How does rising inflation and interest rates affect M&A activity?

  • Debt financing acquisitions becomes more expensive
  • Inflation can lower real returns on investments
  • Divestment can become increasingly complex

Increasing regulatory oversight

Alongside economic pressure, the regulatory environment is also shaping M&A activity. Regulatory scrutiny is increasing and the review and approval process for M&A has become more burdensome.

Regulators such as the Competition and Markets Authority (CMA) are placing greater importance to issues beyond traditional anti-trust concerns such as national security, protecting local champions and examining M&A deals heavily subsidised by foreign powers.

The UK’s new and much broader national security regime, the National Security and Investment Act (NSI Act), came into force on 4 January 2022.

The regime requires compulsory filings for acquisitions (including minority shareholdings) concerning 17 sensitive sectors such as robotics and biotechnology, as well as the more traditional defence, transport and energy sectors. It grants the Secretary of State for Business, Energy and Industrial Strategy (BEIS) the authority to review the broad range of transactions and to block or impose conditions on deals.

The act introduces an additional hurdle for transactions, even deals with a relatively limited interest to the UK. Indeed, according to the first and latest BEIS NSI Act Report, 222 notifications were submitted in Q1 2022, highlighting the vast coverage of the new regime. Of these, 196 were mandatory, 25 voluntary and 1 retrospective.

Meanwhile, since the end of EU-UK transition period on 31 December 2020, the European Commission no longer review M&A relating to the UK. Instead, transactions are largely are at the will of the UK’s CMA, which has garnered a reputation for aggressive intervention and this trend is expected to continue through the year.

Overall, the CMA has referred more deals for an in-depth Phase 2 review and barred more transactions than the European Commission.

For example, in May 2022, the CMA found the merger of Veolia and Suez could lead to a loss of competition in the supply of several waste and water management services in the UK. The same month, the CMA blocked a proposed merger between Finnish industrial machinery firms Cargotec and Konecranes following substantial competition concerns, marking the first divergence from the European Commission which conditionally cleared the deal.

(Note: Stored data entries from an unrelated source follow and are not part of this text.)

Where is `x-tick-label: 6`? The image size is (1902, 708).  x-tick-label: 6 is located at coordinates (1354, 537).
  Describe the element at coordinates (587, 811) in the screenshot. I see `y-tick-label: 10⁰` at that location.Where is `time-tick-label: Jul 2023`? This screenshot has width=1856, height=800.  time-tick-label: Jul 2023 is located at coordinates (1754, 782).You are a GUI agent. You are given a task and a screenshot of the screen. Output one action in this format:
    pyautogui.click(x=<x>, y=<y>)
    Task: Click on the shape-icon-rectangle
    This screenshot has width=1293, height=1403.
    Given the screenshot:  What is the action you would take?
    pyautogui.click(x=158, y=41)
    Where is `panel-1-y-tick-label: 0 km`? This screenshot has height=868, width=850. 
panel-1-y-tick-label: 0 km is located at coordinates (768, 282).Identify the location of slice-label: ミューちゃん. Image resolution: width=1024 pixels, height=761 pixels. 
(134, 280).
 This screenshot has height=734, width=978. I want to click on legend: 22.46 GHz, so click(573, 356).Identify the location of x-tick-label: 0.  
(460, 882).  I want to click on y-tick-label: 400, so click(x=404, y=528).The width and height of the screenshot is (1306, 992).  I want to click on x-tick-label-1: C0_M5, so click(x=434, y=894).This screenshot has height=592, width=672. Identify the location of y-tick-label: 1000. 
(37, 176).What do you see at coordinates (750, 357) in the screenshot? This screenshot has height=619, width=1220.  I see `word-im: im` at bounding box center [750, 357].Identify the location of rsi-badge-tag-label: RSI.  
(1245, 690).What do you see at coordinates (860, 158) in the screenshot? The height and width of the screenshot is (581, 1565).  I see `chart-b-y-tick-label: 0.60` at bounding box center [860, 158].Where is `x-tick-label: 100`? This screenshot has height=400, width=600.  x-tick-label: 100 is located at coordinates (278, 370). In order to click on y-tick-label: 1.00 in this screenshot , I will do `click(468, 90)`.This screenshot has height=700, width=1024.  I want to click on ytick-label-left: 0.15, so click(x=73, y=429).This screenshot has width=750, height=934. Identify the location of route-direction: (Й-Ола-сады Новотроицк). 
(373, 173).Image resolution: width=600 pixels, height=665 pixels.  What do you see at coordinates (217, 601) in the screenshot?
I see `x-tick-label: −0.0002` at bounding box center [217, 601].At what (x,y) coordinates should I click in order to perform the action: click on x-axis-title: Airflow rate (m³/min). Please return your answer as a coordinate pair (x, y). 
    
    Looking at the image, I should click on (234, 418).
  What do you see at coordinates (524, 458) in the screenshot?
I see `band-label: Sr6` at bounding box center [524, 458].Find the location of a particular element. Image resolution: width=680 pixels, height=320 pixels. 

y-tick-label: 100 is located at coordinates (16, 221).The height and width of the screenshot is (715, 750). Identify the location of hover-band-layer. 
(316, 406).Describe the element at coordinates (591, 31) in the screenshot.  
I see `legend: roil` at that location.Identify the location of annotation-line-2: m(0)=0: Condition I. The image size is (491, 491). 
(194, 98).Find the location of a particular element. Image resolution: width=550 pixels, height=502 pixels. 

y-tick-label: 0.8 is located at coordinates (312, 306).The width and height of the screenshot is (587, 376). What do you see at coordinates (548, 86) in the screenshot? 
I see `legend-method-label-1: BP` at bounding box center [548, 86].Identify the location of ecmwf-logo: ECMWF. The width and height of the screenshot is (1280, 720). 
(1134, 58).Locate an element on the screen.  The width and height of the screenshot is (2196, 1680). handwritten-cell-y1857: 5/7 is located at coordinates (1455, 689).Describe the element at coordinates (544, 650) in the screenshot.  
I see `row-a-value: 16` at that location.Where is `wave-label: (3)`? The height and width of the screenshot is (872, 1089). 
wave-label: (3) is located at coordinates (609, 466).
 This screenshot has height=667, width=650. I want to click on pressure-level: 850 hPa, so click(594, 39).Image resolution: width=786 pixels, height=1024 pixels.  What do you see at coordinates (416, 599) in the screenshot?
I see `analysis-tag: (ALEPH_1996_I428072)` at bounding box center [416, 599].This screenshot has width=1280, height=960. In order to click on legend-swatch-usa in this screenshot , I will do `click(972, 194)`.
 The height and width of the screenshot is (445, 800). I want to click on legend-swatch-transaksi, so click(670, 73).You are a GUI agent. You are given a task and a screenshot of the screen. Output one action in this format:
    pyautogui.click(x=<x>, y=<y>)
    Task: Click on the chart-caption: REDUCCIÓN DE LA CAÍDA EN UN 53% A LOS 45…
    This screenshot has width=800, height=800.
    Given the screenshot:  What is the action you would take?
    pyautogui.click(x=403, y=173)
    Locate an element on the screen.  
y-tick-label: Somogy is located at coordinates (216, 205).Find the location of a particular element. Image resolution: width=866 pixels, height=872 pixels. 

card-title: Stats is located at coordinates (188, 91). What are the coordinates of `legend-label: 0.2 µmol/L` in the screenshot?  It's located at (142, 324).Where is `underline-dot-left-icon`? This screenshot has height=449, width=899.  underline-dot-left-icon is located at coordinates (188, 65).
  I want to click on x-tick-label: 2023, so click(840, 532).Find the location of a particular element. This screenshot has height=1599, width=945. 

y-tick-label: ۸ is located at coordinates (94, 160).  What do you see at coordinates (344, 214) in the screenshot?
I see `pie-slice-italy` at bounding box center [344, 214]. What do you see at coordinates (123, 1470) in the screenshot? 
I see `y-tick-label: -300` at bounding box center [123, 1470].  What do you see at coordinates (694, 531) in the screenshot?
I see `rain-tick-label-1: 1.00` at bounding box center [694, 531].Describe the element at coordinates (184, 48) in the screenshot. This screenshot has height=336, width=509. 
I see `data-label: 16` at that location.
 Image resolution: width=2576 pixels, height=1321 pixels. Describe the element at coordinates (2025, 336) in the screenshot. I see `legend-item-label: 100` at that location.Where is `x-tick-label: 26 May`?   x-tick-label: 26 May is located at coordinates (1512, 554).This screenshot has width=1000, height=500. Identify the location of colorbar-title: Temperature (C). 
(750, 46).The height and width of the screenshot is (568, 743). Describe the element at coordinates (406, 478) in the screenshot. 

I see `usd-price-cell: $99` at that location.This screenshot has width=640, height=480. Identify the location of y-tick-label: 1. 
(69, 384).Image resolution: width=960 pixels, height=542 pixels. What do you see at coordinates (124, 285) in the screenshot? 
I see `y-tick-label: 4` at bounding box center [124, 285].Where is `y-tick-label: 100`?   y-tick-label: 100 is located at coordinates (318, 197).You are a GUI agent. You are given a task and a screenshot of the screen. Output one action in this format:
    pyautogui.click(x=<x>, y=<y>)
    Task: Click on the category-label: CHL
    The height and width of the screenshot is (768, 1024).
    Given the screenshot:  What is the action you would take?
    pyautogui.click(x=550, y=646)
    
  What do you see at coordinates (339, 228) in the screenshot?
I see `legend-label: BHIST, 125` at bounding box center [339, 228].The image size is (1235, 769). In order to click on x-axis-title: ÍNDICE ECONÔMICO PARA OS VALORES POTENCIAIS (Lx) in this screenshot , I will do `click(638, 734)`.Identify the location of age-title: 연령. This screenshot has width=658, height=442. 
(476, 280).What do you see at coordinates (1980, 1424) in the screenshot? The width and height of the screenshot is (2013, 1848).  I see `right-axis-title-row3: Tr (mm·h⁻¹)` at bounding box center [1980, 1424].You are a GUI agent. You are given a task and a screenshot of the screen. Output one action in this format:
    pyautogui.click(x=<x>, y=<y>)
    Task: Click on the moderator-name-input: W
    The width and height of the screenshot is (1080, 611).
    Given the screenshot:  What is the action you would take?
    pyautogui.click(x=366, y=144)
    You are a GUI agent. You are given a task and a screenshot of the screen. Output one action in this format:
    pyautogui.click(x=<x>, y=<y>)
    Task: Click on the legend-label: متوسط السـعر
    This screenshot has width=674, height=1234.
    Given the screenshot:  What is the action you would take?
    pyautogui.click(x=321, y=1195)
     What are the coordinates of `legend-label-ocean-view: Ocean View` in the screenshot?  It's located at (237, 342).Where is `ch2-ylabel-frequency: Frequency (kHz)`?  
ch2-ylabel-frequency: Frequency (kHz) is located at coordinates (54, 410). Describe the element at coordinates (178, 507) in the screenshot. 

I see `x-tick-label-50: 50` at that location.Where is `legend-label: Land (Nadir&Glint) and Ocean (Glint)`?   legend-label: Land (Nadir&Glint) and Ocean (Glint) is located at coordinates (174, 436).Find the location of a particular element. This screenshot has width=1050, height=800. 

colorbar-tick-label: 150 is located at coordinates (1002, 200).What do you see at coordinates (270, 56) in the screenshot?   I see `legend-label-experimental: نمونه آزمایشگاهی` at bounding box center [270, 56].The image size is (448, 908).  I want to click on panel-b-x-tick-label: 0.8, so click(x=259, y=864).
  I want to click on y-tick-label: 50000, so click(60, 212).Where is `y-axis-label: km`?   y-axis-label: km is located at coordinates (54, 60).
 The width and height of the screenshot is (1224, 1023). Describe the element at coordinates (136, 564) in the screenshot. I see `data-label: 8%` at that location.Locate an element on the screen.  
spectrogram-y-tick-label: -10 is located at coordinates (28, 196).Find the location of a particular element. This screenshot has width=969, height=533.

Increasing oversight is set to increase posing challenges for companies by lengthening the time from initial instruction to deal completion and adding to costs, while a strongheaded CMA adds an additional layer of risk to navigate.

Overall, while deal flow remains strong, creeping inflation, supply chain pressures and rising regulatory scrutiny mean it is difficult to anticipate if strong M&A activity seen in 2021 trend will continue over the year ahead. Nonetheless, activity levels may be driven in part by distressed deals, a consequence of the current economic environment.